Money often can segregate much of Houston
Civic leaders love to talk about how Houston is a city of opportunity. It’s on banners at the airport. It’s been used to sell the General Plan. The Greater Houston Partnership uses it as a tagline. Mayor Sylvester Turner used the word “opportunity” five times in his inauguration speech last year.
But opportunity for whom, exactly?
Opportunity for businesspeople and entrepreneurs, certainly. Houston prides itself on having low taxes and loose regulation, access to international markets, and all the other resources that help private enterprise grow and thrive.
Whether Houston offers opportunity for people who don’t have much to start with, however — that’s less clear. Turner’s decision to block a subsidized housing development in a well-todo neighborhood near the Galleria certainly raises that question: The federal government said the decision-making process violated the Civil Rights Act, my colleague Rebecca Elliott reported.
Turner’s response? “I do not believe that only wealthy areas can provide what our children need,” he said in a statement. “I have chosen to stay in the neighborhood where I grew up, and I will not tell children in similar communities they must live somewhere else.”
Of course, communities projecting the appearance of decay and neglect can also offer networks of support.
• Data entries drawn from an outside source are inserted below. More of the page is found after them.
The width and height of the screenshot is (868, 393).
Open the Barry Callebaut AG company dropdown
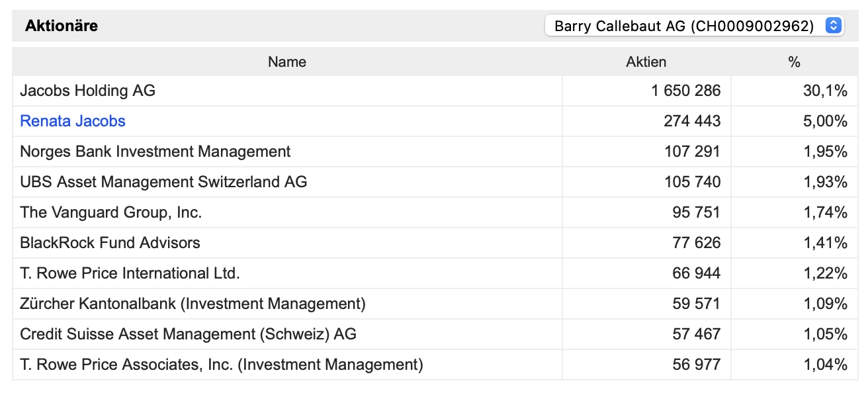click(684, 26)
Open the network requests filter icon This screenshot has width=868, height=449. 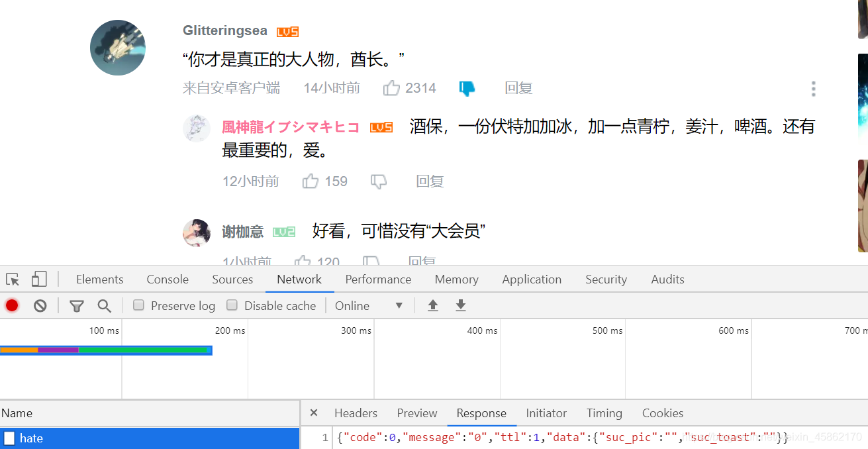tap(77, 305)
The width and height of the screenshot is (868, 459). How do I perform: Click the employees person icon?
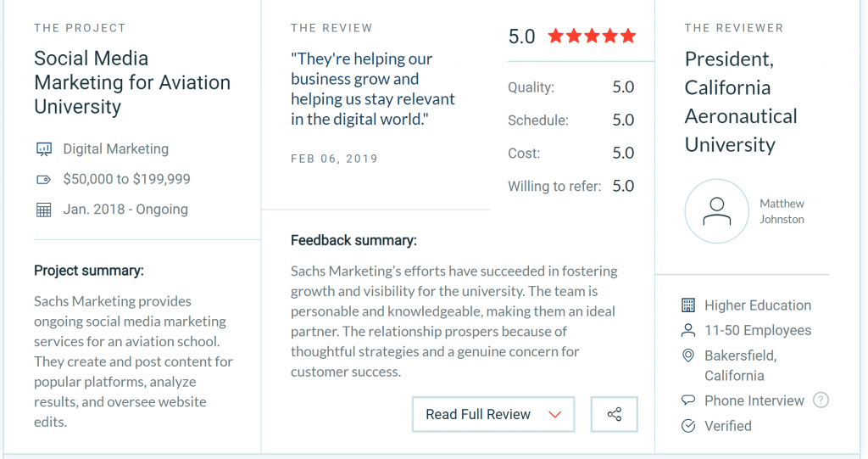point(688,330)
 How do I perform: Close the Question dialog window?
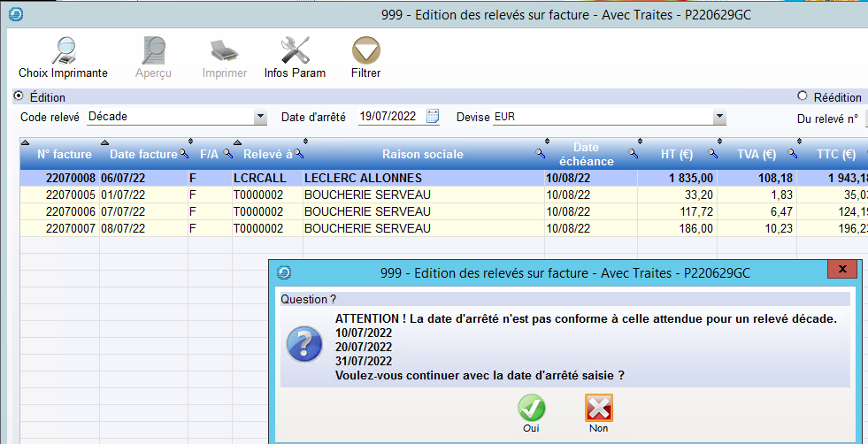[x=841, y=269]
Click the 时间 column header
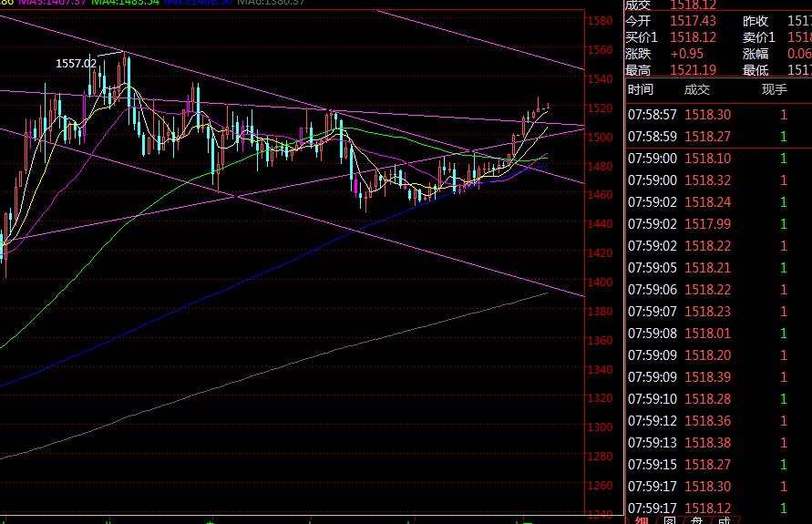This screenshot has width=812, height=524. [x=641, y=89]
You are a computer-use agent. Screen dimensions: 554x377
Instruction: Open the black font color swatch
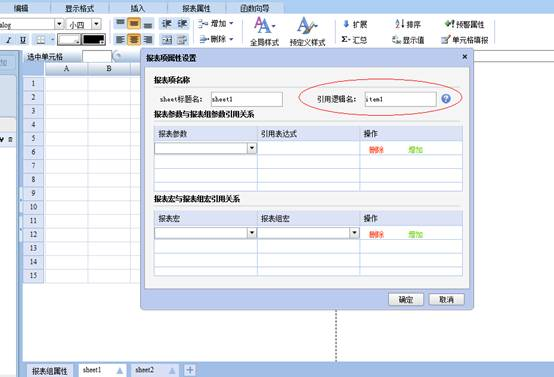[x=94, y=39]
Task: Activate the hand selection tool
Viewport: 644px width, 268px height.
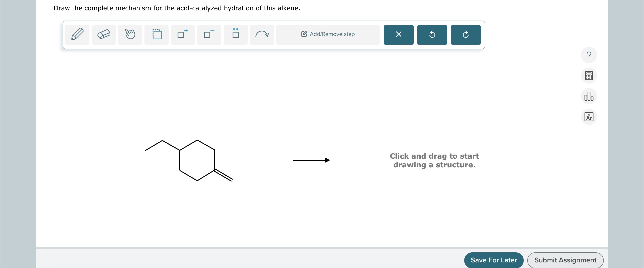Action: point(130,35)
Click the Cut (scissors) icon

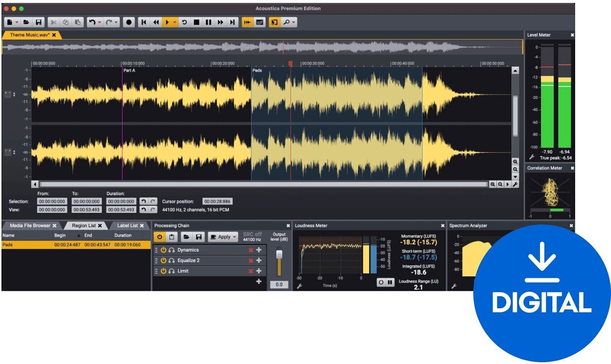click(53, 22)
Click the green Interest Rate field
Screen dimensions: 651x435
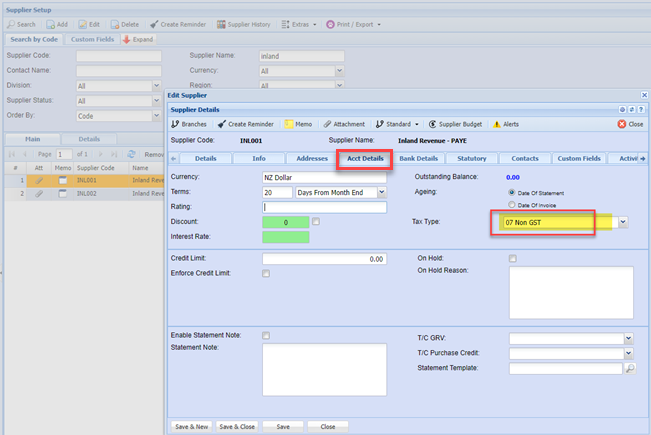[x=285, y=237]
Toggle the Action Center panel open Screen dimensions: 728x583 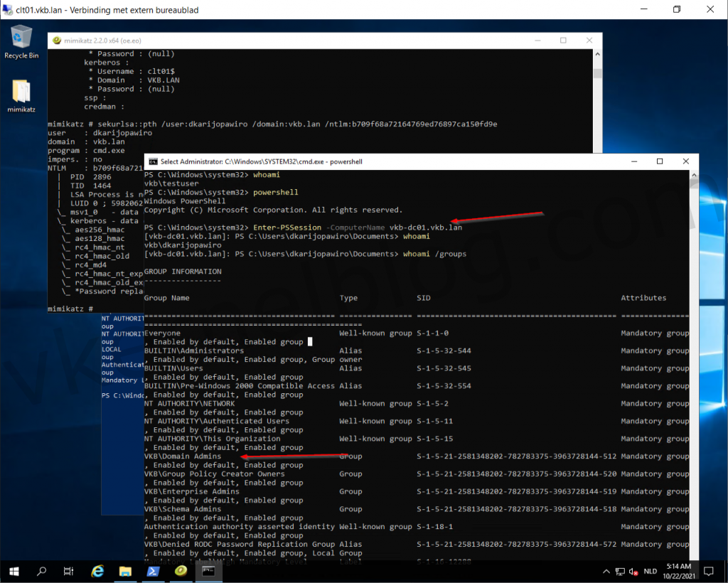click(x=708, y=571)
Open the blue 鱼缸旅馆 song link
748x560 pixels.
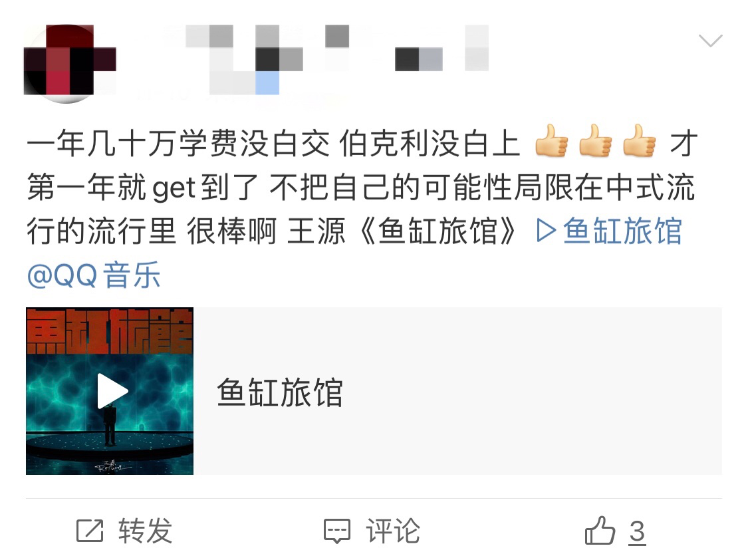622,231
Those neighborhoods deserve great schools and jobs and access to healthy groceries just as much as rich ones do.
The problem is, they often don’t offer those things right now, and the research is getting increasingly clear that kids do better if they grow up in wealthier areas. The younger they move, the better, to maximize access to better schools, low crime rates and a vision of economic success that seems achievable rather than remote.
Turner says that families should be able to live in different kinds of neighborhoods. But as the five-month investigation by the federal department of Housing and Urban Development found,
out of 91 projects the city allowed to move forward with low-income housing tax credits, 85 percent were in council districts with a non-white majority population. The rest tended to be for elderly residents, which do not serve families with young children.
“The evidence indicates that the city’s process for approving and siting LIHTC developments reinforces and perpetuates existing patterns of segregation,” wrote Garry Sweeney, director of the HUD’s Fort Worth office for fair housing and equal opportunity.
That makes it less likely that kids in public housing will graduate from college and earn more money than their parents — exactly the type of opportunity that Houston supposedly promotes.
And Houston has a lot of work to do in this regard. It’s the third most economically segregated city in the nation, according to the Martin Prosperity Institute at the University of Toronto. Researchers from Harvard and the University of California-Berkeley found Harris County is worse than 65 percent of counties when it comes to income mobility for poor kids.
The Supreme Court ruled in 2015 that the Texas state government had pushed too many low income tax credit projects to minority neighborhoods. Housing advocacy groups warned Turner in April that opposing the project near the Galleria, 2640 Fountain View, would put the city in violation of federal housing law. Take a look at housing developments overlaid on a map of racial concentration, like this one from the city’s 2015 analysis of impediments to fair housing:
The specific rationale that Turner offered in blocking the Fountain View project, cost per unit, was refuted by the HUD letter, which said the city has approved projects at similar expense in poorer neighborhoods.
In reality, HUDargued that the development was scuttled simply because of the opposition of wealthy residents who, as the letter documented, didn’t want poor kids going to school with their own.